## [WHAT TO DO]
Reproduce all the entries beneath this sentence exactly.

## [MATERIAL PROVIDED]
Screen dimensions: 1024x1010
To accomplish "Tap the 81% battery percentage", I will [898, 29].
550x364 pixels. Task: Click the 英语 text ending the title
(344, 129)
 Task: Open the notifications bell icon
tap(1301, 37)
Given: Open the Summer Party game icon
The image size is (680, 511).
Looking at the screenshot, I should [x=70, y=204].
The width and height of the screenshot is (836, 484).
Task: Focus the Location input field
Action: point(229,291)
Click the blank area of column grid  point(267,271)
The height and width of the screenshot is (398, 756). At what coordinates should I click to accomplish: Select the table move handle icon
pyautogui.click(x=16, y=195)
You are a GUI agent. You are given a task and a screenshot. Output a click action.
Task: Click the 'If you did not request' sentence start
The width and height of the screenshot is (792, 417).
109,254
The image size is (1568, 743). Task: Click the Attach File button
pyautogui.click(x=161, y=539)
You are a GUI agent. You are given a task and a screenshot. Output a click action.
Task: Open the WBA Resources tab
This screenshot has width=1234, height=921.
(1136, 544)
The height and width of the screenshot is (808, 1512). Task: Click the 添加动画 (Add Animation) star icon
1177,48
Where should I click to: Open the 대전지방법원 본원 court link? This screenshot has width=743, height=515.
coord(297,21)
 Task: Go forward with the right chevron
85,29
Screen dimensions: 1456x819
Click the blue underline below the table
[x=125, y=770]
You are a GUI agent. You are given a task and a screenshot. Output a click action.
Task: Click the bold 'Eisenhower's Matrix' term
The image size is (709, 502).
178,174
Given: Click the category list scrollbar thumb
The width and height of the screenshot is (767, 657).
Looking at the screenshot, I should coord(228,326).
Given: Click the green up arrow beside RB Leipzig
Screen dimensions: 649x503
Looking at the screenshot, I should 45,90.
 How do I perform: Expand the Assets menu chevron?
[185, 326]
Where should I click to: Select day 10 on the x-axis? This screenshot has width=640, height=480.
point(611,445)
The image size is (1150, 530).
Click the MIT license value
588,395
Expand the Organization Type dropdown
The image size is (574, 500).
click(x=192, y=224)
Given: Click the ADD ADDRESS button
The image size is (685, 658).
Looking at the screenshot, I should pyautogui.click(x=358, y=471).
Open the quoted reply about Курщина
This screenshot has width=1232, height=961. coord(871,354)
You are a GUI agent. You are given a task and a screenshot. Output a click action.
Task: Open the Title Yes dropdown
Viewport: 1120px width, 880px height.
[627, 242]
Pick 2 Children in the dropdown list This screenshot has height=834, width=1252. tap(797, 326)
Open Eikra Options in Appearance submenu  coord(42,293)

## [SOLUTION TO THIS PROBLEM]
Screen dimensions: 1024x1010
To accomplish "Tap the 81% battery percentage", I will [898, 29].
550x364 pixels. Task: Click the 英语 text ending the title
(344, 129)
 Task: Open the notifications bell icon
tap(1301, 37)
Given: Open the Summer Party game icon
The image size is (680, 511).
Looking at the screenshot, I should [x=70, y=204].
The width and height of the screenshot is (836, 484).
Task: Focus the Location input field
Action: point(229,291)
Click the blank area of column grid  point(267,271)
The height and width of the screenshot is (398, 756). At what coordinates should I click to accomplish: Select the table move handle icon
pyautogui.click(x=16, y=195)
You are a GUI agent. You are given a task and a screenshot. Output a click action.
Task: Click the 'If you did not request' sentence start
The width and height of the screenshot is (792, 417).
109,254
The image size is (1568, 743). Task: Click the Attach File button
pyautogui.click(x=161, y=539)
You are a GUI agent. You are given a task and a screenshot. Output a click action.
Task: Open the WBA Resources tab
This screenshot has width=1234, height=921.
(1136, 544)
The height and width of the screenshot is (808, 1512). Task: Click the 添加动画 (Add Animation) star icon
1177,48
Where should I click to: Open the 대전지방법원 본원 court link? This screenshot has width=743, height=515.
coord(297,21)
 Task: Go forward with the right chevron
85,29
Screen dimensions: 1456x819
Click the blue underline below the table
[x=125, y=770]
You are a GUI agent. You are given a task and a screenshot. Output a click action.
Task: Click the bold 'Eisenhower's Matrix' term
The image size is (709, 502).
178,174
Given: Click the category list scrollbar thumb
The width and height of the screenshot is (767, 657).
Looking at the screenshot, I should coord(228,326).
Given: Click the green up arrow beside RB Leipzig
Screen dimensions: 649x503
Looking at the screenshot, I should 45,90.
 How do I perform: Expand the Assets menu chevron?
[185, 326]
Where should I click to: Select day 10 on the x-axis? This screenshot has width=640, height=480.
point(611,445)
The image size is (1150, 530).
Click the MIT license value
588,395
Expand the Organization Type dropdown
The image size is (574, 500).
click(x=192, y=224)
Given: Click the ADD ADDRESS button
The image size is (685, 658).
Looking at the screenshot, I should pyautogui.click(x=358, y=471).
Open the quoted reply about Курщина
This screenshot has width=1232, height=961. coord(871,354)
You are a GUI agent. You are given a task and a screenshot. Output a click action.
Task: Open the Title Yes dropdown
Viewport: 1120px width, 880px height.
[627, 242]
Pick 2 Children in the dropdown list This screenshot has height=834, width=1252. tap(797, 326)
Open Eikra Options in Appearance submenu  coord(42,293)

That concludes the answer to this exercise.